UDS Fuzzing and the Path to Game Over

The automotive industry presented significant advances in the sector in the last decade, to catch up with the technological advances of the world. Lack of proper regulations and security standards meant that automotive companies had to develop custom solutions most of the time, which resulted in a lot of security issues. Security testing also fell behind, as there was no significant need till now to test and research those devices, but with more and more connected components the risks are increasing rapidly.

In this paper, we discuss security testing and more specifically fuzzing, of the diagnostics protocol in automotive devices, which can give access to some of their most critical functions. We will make a brief introduction to the different fuzzing methodologies that can be applied in the UDS protocol till now, and we will present a new fuzzing methodology. This paper explains how this methodology helped us get complete access to some of the most critical components of Tier 1 automotive suppliers and how we ended up developing our own tool to automate fuzzing and exploitation of those issues.
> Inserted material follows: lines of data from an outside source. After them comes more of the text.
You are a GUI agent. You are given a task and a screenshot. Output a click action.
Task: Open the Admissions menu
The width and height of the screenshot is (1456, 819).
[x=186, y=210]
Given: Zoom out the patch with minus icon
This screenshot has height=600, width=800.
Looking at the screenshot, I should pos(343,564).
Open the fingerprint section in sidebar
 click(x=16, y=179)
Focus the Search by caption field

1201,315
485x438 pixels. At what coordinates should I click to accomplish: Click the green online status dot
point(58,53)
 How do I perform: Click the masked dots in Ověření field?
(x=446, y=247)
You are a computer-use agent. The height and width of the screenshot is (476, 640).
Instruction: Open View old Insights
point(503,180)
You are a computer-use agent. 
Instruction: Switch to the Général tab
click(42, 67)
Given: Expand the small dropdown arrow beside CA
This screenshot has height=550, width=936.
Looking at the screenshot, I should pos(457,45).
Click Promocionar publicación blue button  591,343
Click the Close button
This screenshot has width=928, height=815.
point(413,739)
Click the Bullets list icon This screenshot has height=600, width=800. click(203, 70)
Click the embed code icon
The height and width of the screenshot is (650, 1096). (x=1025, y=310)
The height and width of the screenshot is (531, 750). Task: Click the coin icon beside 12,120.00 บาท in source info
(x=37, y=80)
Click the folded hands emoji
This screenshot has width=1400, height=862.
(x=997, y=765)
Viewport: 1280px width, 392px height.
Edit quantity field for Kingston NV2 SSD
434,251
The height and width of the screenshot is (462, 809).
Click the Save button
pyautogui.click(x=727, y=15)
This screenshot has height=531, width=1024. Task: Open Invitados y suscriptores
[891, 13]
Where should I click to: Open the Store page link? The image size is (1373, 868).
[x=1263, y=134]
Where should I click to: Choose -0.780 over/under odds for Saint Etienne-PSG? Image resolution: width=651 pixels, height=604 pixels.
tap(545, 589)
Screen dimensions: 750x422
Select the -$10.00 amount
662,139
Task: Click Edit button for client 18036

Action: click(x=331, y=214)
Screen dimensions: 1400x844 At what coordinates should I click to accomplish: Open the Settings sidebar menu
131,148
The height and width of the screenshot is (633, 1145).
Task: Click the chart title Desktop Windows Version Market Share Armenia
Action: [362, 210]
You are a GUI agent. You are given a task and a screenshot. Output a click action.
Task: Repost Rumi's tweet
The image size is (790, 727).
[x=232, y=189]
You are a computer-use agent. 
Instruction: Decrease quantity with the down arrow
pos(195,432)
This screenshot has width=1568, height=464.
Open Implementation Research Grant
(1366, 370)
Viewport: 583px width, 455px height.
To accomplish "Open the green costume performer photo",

A paper analyzing all the different used UDS fuzzing techniques, as well as our own fuzzing technique for UDS security access algorithms and a demo of our own tooling developed for it.

  1. Introduction to key terms (UDS, Seed, security access, CAN messages, etc.) 1a. Overview of the basic terminology needed for the rest of the presentation.
  2. Fuzzing the UDS, an Overview and a penetration testing methodology: 2a. Fuzzing Arbitration IDs: Here we will analyze how to discover new server and client arbitration IDs, which will help us generate new messages to obtain information about the device. 2b. Fuzzing for available UDS services: There are several standardized and custom UDS services that exist in devices using diagnostics. These can be fuzzed by covering the full spectrum of possible services and listening for responses from the server. 2c. Fuzzing for diagnostic session types: Next, fuzzing of the different session types will be presented, which is needed in order to execute different diagnostic functions and services. 2d. Fuzzing for security levels: Several security levels are usually implemented in UDS in order for users and maintainers to get authorized access to the device and perform specific actions. A brief description of the fuzzing methodology for finding the available security levels is presented. 2e. Fuzzing data identifiers: Data identifiers can leak data and give information regarding the underlying system that can help with further exploitation of the system. Fuzzing it is really straightforward, but something that is usually ignored.
  3. Fuzzing and hunting for security seeds 3a. Security seed mechanism overview: Introduction to the UDS security seed mechanism, how it works, and common seed/key cryptography methodologies. 3b. How attackers obtain seed/key pairs: A brief overview of the ways that attackers can use to obtain seed and “pre-calculated” key pairs.
  4. Old tricks becoming new (and the illusion of randomness) 4a. CANdid vulnerability: Description of the CANdid research that presents how ECUs with limited resources are seeding the random number generator with the system timer, and how that can affect the seed/key mechanism of UDS.
  5. Seed Randomness Fuzzer 5a. Implementing a new fuzzing methodology: Based on previous research we automated the discovery and exploitation of seed randomness vulnerabilities. We developed a tool (which was then incorporated into caringcaribou), that programmatically sets the delay of a seed request after an “ECUReset” message, to request and evaluate seeds for their randomness. 5b. Tool demo
  6. Delay Fuzzer 6a. Exploiting our findings: Our second fuzzer implements the same methodology but targets already proven vulnerable devices. It parses a seed (for which the attacker possibly owns a pre-calculated key), and supplies different delays to the ECU. When the desired seed is found, the delay is saved and the attacker can use this delay to request the desired seed, supply the key and get elevated access to the ECU. 6b. Tool demo
  7. Closing remarks 7a. In this section we will conclude with potential avenues for the industry, how penetration testers and researchers have to start building a robust toolset and methodology and how the automotives have to start implementing some of the already tested and working defending solutions to their hardware and protocols.